Task to carry out: Starting with the line containing "Where should I click to: Click the See" and going on through the end of the material, rewrite those lines with "spiders" swapped for "downloads" and everything else unchanged.

------ Data extract ------

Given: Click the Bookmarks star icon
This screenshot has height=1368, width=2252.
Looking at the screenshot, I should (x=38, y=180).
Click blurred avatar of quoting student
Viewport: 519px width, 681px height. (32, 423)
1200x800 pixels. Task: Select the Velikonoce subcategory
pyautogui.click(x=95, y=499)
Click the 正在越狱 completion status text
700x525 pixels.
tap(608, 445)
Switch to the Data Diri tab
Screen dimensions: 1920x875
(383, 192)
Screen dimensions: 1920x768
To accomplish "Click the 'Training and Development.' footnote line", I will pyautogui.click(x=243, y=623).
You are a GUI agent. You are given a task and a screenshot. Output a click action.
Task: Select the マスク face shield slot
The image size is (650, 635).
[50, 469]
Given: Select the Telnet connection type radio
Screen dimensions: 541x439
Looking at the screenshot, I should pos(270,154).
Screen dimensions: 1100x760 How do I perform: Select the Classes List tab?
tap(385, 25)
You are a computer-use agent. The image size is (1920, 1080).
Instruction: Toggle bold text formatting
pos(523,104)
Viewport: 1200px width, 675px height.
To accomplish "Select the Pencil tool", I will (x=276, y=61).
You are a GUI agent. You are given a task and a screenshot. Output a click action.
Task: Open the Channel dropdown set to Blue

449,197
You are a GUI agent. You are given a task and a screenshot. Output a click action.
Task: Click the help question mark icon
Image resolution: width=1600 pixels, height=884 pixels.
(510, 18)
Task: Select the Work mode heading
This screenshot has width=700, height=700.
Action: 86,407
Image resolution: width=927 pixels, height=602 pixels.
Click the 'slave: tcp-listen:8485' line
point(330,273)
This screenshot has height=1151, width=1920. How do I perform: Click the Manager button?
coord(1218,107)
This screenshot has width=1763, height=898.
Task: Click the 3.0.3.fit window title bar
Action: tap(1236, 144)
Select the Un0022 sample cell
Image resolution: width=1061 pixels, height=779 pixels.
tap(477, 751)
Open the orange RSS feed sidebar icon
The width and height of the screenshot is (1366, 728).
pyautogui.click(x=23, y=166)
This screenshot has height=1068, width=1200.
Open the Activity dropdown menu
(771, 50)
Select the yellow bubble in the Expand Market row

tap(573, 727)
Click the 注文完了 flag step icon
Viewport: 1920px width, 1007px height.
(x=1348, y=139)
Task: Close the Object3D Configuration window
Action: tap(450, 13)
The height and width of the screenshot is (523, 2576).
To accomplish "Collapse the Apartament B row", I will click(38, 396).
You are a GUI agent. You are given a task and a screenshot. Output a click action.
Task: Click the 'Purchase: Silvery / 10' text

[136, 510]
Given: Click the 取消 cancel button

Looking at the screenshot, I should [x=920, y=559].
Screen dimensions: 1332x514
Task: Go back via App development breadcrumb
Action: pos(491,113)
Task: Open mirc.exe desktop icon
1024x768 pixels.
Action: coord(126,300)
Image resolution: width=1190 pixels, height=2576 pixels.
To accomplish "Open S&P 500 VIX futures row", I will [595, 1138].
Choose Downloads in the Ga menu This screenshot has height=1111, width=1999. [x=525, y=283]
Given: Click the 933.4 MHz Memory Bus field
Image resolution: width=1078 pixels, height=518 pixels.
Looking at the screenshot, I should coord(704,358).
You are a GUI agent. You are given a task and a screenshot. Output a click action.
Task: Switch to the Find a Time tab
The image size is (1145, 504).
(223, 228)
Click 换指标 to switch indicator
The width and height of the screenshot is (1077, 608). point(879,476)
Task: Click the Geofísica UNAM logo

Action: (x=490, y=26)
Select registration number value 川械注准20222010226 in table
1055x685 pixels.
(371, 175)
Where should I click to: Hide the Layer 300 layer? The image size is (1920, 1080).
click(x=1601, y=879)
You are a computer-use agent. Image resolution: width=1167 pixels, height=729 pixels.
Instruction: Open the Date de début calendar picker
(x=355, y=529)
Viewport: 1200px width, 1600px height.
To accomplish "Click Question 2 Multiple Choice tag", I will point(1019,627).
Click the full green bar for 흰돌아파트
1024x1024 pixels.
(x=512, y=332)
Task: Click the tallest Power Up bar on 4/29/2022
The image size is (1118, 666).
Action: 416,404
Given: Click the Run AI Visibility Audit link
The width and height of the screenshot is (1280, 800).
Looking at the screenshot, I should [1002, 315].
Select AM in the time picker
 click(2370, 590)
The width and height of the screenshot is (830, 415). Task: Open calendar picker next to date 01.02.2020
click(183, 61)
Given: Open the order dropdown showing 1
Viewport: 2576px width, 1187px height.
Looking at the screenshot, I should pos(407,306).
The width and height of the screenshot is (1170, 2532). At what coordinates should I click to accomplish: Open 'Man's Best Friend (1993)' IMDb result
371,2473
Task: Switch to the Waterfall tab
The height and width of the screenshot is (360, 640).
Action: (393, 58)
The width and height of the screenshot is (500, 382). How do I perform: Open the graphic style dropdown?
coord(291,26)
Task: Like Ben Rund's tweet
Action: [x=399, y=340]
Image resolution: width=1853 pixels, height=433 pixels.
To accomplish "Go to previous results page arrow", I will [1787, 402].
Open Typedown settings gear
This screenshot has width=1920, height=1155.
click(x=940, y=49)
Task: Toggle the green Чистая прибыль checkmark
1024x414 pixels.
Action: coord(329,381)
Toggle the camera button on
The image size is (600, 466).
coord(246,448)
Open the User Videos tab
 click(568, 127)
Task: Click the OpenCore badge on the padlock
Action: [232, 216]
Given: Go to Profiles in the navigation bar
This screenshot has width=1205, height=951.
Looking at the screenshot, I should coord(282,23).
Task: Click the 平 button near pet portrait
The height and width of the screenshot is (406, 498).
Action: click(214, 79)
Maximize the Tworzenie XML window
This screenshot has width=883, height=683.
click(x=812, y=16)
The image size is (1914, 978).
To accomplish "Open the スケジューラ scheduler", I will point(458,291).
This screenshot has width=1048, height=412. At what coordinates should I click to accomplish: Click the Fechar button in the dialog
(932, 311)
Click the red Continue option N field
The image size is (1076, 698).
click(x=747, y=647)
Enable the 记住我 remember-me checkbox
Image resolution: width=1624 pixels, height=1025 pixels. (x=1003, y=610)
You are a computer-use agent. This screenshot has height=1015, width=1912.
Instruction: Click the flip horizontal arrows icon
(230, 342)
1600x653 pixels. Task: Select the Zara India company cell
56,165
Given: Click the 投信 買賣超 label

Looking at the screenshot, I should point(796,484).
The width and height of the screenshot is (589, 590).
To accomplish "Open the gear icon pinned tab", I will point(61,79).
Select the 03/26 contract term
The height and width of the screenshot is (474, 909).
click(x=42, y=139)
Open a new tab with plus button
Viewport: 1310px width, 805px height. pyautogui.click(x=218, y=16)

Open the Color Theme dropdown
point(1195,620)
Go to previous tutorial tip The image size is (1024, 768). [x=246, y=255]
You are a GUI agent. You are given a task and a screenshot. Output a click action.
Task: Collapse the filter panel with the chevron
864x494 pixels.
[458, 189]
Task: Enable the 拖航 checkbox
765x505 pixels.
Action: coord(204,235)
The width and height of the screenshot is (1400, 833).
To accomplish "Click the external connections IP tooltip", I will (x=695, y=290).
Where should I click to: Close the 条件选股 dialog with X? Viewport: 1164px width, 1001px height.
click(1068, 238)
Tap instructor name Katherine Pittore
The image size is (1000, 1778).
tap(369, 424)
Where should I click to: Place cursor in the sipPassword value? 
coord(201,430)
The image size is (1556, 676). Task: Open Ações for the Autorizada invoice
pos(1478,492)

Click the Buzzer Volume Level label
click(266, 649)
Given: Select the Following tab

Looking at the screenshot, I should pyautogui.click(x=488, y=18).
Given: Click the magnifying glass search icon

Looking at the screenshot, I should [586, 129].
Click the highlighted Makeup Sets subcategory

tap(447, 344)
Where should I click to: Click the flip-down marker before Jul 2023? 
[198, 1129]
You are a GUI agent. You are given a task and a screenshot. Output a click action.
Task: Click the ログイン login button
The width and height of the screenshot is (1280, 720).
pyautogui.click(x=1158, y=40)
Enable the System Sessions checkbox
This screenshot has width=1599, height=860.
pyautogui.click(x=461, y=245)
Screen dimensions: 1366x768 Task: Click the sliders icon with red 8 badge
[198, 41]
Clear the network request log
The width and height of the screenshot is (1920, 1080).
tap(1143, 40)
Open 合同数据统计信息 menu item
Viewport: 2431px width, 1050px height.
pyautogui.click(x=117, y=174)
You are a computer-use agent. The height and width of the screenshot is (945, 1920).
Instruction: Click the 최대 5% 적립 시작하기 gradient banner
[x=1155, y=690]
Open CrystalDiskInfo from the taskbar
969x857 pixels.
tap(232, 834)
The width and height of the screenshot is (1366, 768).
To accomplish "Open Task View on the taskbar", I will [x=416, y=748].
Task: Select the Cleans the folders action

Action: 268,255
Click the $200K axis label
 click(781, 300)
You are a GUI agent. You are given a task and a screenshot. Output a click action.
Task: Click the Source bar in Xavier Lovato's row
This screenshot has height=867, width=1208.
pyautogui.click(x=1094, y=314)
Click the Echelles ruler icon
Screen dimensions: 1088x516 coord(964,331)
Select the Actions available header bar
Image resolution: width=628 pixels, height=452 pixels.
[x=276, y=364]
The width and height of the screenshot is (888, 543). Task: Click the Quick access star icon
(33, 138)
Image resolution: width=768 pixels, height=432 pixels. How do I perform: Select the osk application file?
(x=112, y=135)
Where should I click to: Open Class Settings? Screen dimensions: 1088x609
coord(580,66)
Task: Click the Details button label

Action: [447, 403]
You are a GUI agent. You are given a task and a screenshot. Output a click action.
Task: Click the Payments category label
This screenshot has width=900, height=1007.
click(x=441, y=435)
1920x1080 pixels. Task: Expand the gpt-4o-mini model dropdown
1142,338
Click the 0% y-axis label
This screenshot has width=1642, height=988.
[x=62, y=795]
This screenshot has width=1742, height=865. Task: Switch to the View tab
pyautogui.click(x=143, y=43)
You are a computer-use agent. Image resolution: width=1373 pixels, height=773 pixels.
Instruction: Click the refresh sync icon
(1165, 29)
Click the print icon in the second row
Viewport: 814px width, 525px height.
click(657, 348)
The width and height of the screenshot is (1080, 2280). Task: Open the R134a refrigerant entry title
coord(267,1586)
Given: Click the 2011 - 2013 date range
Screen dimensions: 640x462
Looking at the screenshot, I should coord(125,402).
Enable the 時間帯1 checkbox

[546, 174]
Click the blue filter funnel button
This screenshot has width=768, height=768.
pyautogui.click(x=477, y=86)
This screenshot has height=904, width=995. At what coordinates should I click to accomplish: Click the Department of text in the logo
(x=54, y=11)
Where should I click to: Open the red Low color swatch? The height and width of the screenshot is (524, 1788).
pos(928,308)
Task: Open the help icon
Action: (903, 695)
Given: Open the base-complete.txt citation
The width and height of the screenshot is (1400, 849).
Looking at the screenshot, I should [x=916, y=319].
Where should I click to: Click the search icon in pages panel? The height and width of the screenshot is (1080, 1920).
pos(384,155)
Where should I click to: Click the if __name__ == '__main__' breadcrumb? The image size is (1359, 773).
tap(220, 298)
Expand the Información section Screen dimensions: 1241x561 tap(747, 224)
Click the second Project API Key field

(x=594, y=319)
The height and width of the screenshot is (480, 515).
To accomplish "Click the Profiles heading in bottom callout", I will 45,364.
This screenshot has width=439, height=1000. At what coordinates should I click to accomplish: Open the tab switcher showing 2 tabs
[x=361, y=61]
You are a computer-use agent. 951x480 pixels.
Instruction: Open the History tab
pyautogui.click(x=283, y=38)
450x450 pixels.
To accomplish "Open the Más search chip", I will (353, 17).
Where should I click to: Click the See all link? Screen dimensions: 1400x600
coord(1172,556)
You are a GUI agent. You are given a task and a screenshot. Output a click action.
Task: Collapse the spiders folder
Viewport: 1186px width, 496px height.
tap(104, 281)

------

Task answer:
Where should I click to: Click the See all link? Screen dimensions: 1400x600
coord(1172,556)
You are a GUI agent. You are given a task and a screenshot. Output a click action.
Task: Collapse the downloads folder
Viewport: 1186px width, 496px height.
tap(104, 281)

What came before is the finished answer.